Segment Start: DATA RECORDS
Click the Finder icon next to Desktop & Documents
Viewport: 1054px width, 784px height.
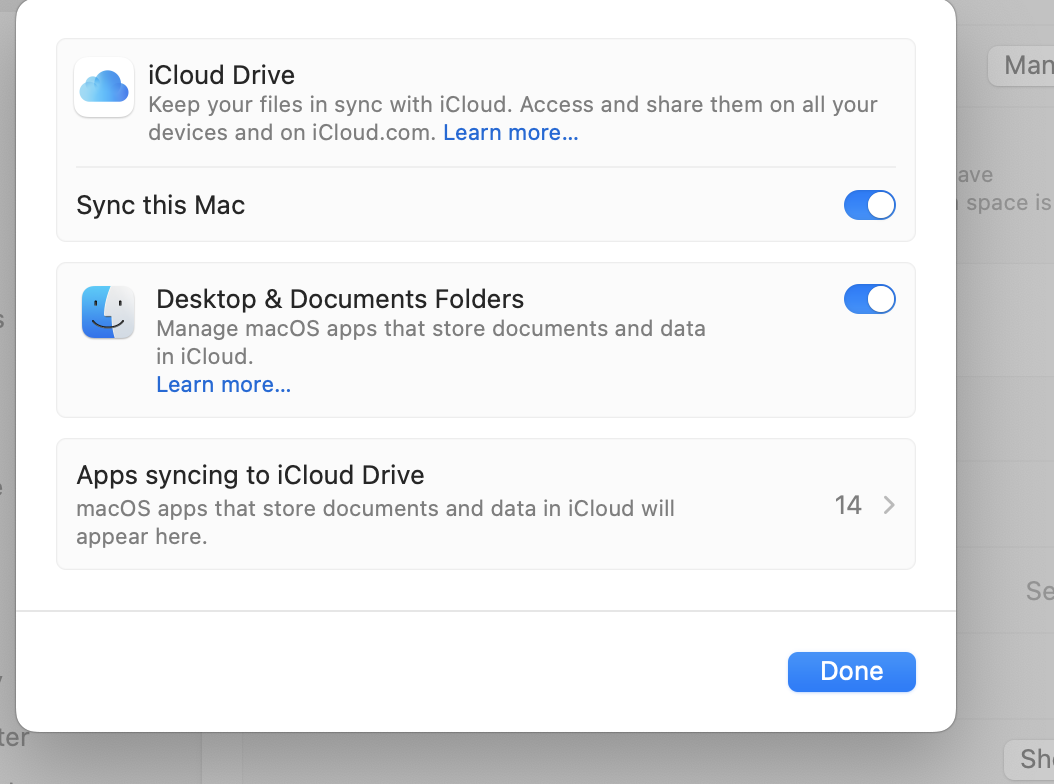[x=110, y=311]
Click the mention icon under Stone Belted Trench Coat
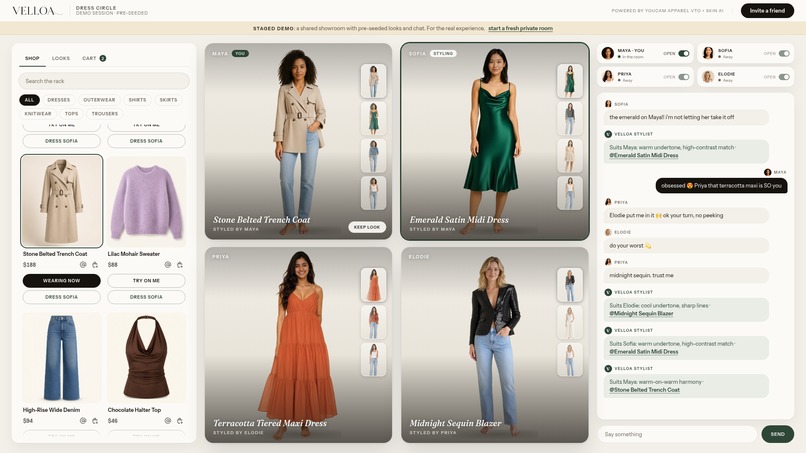The image size is (806, 453). coord(83,265)
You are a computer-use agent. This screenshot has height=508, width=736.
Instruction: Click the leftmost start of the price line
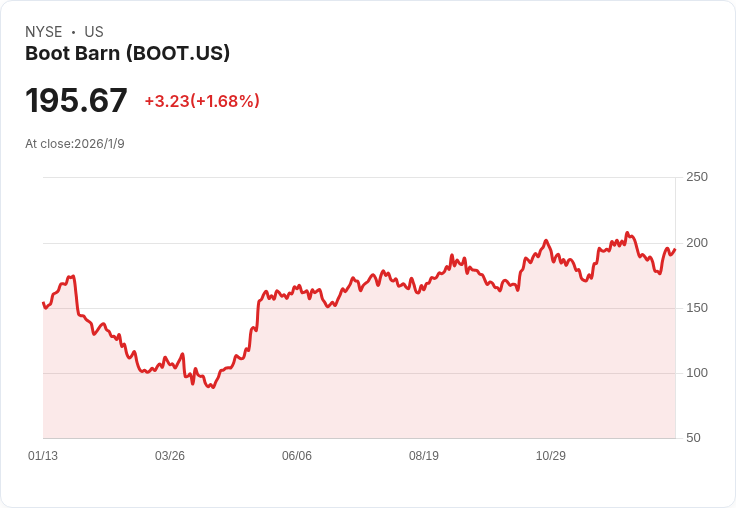click(x=43, y=303)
Segment End: DATA RECORDS
YOUR TASK. With the pictures excluded, transcribe word for word only the lines from the one containing "Click the mention" through the last line of the records.

FINISHED EXERCISE.
Click the mention icon under Stone Belted Trench Coat
The image size is (806, 453). coord(83,265)
You are a computer-use agent. This screenshot has height=508, width=736.
Instruction: Click the leftmost start of the price line
click(x=43, y=303)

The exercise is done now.